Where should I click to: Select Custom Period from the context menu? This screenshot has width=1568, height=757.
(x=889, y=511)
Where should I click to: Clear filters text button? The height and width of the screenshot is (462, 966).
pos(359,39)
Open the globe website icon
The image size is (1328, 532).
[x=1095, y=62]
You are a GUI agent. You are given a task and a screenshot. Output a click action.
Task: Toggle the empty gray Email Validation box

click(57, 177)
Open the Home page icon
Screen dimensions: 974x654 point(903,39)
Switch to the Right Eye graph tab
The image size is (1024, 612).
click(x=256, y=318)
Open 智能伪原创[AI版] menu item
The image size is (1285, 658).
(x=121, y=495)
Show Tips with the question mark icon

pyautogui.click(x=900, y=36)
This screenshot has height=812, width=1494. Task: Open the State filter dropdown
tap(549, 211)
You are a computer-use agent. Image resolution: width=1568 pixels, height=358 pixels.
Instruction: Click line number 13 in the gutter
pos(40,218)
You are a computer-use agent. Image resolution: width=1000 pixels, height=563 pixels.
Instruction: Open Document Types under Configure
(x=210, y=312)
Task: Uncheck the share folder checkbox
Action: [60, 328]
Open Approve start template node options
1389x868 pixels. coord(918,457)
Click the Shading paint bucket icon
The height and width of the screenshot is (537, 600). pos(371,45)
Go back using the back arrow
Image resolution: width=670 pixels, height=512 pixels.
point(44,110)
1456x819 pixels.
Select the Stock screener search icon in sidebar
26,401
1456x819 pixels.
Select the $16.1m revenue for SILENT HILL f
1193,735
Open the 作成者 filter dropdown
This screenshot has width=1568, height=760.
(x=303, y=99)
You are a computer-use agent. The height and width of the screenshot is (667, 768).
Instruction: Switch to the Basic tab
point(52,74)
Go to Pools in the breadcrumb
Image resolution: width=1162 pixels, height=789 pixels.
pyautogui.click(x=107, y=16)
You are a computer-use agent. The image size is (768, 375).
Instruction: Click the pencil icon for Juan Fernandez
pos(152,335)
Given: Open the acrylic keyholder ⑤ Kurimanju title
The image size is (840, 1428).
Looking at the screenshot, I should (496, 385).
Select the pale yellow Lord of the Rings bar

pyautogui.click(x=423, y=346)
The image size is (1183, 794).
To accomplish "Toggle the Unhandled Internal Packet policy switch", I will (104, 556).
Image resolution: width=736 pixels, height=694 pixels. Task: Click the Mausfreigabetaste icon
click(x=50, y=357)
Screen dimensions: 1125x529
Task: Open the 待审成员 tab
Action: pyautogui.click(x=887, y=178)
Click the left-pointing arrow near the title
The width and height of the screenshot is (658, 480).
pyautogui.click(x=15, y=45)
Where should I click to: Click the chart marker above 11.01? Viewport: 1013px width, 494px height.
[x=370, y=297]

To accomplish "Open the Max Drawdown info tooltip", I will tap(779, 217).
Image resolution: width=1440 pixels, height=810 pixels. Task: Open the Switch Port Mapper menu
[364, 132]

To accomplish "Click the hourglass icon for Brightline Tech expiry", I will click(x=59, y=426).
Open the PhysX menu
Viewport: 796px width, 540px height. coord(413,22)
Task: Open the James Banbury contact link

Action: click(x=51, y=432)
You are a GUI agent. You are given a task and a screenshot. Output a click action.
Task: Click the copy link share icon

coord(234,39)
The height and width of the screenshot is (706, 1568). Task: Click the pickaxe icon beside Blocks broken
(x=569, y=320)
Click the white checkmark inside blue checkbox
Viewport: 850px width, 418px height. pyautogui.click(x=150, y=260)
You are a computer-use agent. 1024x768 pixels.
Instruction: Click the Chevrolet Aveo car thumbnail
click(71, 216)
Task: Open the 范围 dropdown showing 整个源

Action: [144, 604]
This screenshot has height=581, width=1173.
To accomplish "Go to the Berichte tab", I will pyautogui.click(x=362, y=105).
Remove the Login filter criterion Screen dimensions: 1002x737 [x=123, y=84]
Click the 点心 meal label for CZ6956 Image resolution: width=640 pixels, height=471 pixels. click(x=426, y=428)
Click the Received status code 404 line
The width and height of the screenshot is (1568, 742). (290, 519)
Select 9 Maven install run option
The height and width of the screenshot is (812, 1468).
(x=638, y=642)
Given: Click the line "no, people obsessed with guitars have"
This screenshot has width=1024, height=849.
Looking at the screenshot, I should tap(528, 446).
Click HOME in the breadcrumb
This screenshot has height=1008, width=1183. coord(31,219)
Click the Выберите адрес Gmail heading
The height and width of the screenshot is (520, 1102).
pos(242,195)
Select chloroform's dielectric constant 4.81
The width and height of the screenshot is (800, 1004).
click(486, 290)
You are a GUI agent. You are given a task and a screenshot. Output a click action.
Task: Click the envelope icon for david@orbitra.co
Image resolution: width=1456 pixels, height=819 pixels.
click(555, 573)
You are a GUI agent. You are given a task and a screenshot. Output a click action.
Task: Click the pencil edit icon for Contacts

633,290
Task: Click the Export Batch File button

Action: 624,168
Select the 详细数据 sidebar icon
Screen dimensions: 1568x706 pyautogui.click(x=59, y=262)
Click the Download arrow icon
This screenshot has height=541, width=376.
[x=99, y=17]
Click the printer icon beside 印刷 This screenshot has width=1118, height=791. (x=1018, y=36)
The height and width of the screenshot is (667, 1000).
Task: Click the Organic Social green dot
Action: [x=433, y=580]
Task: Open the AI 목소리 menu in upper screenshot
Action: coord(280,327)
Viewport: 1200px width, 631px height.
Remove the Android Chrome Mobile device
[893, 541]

→ THE PROBLEM
Which lines of the material above hold the string "will"? Pull them out.

→ RESPONSE TO THIS EXERCISE
To accomplish "Toggle the Unhandled Internal Packet policy switch", I will (104, 556).
To accomplish "Open the Max Drawdown info tooltip", I will tap(779, 217).
To accomplish "Click the hourglass icon for Brightline Tech expiry", I will click(x=59, y=426).
To accomplish "Go to the Berichte tab", I will pyautogui.click(x=362, y=105).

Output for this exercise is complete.